The cleaning and purging of the house continues. Not nearly as much work as it appeared to be. Yes, I am quite stressed out. I’ve been dealing with a rolling panic attack for about the past 3 weeks. But I’ll have the house completely cleaned and ready for photos by Tuesday. This needed to happen anyway. It is feeling great to get rid of a LOT of junk and starting fresh in the new year. It’s getting done, it will be done, and we all move on with our lives. In the event the owner does decide to sell the house, I”m already organized for packing and can have it loaded in a day with help. We don’t have much stuff. It would be nice to have security, though. It’s not fun to constantly have to worry where and how you’re going to live tomorrow. As if I didn’t have enough going already before the CPS adventure and this tax appraisal. Lets hope we have the big things out of the way now?
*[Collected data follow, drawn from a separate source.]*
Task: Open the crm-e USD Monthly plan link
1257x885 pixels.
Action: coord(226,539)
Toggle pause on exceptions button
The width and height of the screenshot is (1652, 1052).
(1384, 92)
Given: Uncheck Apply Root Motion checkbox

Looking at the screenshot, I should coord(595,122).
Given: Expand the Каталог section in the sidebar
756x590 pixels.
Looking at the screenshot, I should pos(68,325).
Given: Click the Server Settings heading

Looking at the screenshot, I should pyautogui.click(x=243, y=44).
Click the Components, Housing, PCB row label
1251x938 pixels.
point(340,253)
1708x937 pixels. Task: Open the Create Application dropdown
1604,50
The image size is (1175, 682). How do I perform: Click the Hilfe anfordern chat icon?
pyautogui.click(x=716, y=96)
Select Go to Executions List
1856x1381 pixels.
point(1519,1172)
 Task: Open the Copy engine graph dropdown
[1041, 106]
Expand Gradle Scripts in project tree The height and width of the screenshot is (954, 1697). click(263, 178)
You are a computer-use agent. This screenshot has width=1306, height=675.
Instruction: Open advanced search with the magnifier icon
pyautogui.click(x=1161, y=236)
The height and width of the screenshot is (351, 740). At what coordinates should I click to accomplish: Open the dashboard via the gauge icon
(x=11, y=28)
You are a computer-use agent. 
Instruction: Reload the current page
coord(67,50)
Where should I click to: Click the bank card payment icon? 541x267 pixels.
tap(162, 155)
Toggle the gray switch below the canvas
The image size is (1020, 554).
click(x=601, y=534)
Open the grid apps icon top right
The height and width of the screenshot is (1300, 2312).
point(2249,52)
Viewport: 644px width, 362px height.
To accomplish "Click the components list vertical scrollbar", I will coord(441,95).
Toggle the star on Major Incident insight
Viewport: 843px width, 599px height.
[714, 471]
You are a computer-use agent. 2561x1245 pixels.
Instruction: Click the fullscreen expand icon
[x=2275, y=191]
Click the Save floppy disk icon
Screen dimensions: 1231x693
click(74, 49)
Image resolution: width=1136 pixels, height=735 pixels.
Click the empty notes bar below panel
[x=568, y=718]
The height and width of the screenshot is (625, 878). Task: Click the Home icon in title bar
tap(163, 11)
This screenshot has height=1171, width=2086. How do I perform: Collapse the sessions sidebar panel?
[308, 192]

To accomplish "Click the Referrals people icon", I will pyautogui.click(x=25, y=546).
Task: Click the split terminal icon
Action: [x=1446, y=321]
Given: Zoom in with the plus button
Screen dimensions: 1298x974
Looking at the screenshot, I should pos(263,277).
My I-ching reading for the other day reminded me that flood waters eventually crest and recede, and they only crest for a few minutes. I repeat that constantly in my head.
I just keep going until someone tells me I’m done.
It would be nice to think I’d take a vacation for my birthday and after all of this….just get away for a few days. But I don’t want be alone – but I do not want to be around anyone. My caregiver is going to DC with the Union to talk to the white house about Affordable Healthcare act so she’ll be out for the week of my birthday. I’m happy for her, but kinda bummed too. I was hoping this year would be the year I’d have a party with friends and make it a fun birthday. Ah…who am I kidding….I don’t want a party right now anyway.
I just want to feel secure and safe and not judged. Unfortunately, I’ve come to realize that I will never feel that way – as long as there are people out there who think they know better for us than I, and don’t believe I need to be a part of the decisions they make for us.